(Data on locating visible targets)

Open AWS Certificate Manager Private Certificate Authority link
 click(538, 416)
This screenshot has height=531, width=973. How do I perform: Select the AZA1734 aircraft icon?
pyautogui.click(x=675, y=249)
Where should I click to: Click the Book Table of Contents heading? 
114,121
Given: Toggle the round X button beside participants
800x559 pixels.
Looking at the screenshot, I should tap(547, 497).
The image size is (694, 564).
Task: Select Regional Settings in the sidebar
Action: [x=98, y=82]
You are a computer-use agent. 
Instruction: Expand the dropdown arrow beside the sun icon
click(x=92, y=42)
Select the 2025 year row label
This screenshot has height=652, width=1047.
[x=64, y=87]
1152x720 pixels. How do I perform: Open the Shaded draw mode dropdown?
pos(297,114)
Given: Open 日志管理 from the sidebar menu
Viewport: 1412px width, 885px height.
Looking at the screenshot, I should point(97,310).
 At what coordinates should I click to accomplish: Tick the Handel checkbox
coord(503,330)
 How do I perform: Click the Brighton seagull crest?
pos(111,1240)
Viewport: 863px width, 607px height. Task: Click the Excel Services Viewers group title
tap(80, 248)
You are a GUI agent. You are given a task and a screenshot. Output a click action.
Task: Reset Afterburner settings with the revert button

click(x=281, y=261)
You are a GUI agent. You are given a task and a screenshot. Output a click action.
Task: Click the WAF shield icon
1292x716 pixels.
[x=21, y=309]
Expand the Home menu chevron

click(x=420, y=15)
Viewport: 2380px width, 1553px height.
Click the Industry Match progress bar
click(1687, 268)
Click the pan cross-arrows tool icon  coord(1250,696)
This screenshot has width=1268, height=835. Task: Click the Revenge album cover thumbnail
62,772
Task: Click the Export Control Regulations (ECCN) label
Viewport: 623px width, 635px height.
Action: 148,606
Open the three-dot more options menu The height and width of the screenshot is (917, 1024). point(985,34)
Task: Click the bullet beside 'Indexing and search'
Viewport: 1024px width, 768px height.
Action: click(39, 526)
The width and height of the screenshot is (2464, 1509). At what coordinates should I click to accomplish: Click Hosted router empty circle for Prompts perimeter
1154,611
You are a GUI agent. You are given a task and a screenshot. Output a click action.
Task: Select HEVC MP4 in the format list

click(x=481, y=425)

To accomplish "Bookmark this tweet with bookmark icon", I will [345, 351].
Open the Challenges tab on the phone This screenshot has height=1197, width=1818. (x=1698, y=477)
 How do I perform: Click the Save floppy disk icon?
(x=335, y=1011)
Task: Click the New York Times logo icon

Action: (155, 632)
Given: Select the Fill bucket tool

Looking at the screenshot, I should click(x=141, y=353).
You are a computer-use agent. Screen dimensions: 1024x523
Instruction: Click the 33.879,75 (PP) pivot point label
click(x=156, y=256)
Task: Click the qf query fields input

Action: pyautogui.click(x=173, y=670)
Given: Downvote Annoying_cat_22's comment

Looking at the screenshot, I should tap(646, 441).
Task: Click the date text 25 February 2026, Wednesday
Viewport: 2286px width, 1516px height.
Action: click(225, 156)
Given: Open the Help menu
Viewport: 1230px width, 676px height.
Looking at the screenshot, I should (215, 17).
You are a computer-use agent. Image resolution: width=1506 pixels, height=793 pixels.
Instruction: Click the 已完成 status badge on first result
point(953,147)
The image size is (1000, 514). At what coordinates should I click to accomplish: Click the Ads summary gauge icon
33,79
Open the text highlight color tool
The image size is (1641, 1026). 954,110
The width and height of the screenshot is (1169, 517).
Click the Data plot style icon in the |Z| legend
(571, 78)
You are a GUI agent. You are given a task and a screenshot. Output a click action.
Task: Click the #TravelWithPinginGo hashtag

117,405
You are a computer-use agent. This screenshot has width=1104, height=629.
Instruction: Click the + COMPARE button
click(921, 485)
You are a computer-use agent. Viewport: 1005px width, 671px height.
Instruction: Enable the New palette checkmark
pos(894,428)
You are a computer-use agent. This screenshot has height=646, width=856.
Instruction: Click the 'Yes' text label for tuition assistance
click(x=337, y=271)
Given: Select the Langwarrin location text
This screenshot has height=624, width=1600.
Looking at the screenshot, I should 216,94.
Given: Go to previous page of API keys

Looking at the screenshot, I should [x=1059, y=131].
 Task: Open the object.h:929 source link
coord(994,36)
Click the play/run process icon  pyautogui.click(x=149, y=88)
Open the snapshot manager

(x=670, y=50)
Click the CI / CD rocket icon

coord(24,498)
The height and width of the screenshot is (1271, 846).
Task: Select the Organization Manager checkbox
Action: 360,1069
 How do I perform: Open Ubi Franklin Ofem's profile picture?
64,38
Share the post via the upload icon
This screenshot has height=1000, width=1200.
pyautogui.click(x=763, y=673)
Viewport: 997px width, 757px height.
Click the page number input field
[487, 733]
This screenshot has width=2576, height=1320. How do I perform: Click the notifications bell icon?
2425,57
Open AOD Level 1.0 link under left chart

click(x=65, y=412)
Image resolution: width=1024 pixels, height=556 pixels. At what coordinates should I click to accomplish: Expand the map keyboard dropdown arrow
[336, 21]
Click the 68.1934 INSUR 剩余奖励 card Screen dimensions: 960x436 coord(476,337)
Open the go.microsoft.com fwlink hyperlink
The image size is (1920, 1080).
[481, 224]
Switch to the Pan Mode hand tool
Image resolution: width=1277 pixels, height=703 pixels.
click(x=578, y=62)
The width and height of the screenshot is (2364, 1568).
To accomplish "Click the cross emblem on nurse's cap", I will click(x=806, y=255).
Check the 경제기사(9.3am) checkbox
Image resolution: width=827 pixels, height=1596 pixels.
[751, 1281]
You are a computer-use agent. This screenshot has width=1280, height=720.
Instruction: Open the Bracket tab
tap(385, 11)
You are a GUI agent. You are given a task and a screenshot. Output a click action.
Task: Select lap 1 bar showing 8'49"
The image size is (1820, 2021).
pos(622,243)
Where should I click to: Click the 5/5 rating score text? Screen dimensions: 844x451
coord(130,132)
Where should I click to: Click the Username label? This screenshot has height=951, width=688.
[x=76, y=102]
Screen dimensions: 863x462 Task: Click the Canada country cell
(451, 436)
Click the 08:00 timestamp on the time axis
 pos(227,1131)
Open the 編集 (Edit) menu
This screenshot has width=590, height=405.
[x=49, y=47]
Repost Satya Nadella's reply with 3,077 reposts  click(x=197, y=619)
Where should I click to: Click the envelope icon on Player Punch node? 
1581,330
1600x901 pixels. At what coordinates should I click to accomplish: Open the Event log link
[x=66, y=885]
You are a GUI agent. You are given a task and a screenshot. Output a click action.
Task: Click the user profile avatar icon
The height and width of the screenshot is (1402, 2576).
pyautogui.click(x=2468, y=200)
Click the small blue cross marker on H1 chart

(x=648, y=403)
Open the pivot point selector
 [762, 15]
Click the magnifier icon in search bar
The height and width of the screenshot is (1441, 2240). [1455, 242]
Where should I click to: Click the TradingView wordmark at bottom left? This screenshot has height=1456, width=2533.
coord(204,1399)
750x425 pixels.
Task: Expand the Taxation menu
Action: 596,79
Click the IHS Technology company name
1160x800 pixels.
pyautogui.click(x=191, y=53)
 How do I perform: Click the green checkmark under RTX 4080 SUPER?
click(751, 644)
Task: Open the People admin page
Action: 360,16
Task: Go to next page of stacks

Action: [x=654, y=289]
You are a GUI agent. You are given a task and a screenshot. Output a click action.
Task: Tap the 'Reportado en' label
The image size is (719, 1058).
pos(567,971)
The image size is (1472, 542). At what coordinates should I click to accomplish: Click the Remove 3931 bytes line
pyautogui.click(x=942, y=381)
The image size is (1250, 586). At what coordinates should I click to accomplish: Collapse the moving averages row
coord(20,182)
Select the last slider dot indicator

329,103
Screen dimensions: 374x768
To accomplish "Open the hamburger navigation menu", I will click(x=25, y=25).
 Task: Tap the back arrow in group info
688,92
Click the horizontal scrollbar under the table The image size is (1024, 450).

AIM.
Repeat the rows above word for word, from the line with "Where should I click to: Click the TradingView" through the final line of the rows.

THE RESULT.
Where should I click to: Click the TradingView wordmark at bottom left? This screenshot has height=1456, width=2533.
coord(204,1399)
750x425 pixels.
Task: Expand the Taxation menu
Action: 596,79
Click the IHS Technology company name
1160x800 pixels.
pyautogui.click(x=191, y=53)
 How do I perform: Click the green checkmark under RTX 4080 SUPER?
click(751, 644)
Task: Open the People admin page
Action: 360,16
Task: Go to next page of stacks

Action: [x=654, y=289]
You are a GUI agent. You are given a task and a screenshot. Output a click action.
Task: Tap the 'Reportado en' label
The image size is (719, 1058).
pos(567,971)
The image size is (1472, 542). At what coordinates should I click to accomplish: Click the Remove 3931 bytes line
pyautogui.click(x=942, y=381)
The image size is (1250, 586). At what coordinates should I click to accomplish: Collapse the moving averages row
coord(20,182)
Select the last slider dot indicator

329,103
Screen dimensions: 374x768
To accomplish "Open the hamburger navigation menu", I will click(x=25, y=25).
 Task: Tap the back arrow in group info
688,92
Click the horizontal scrollbar under the table The image size is (1024, 450).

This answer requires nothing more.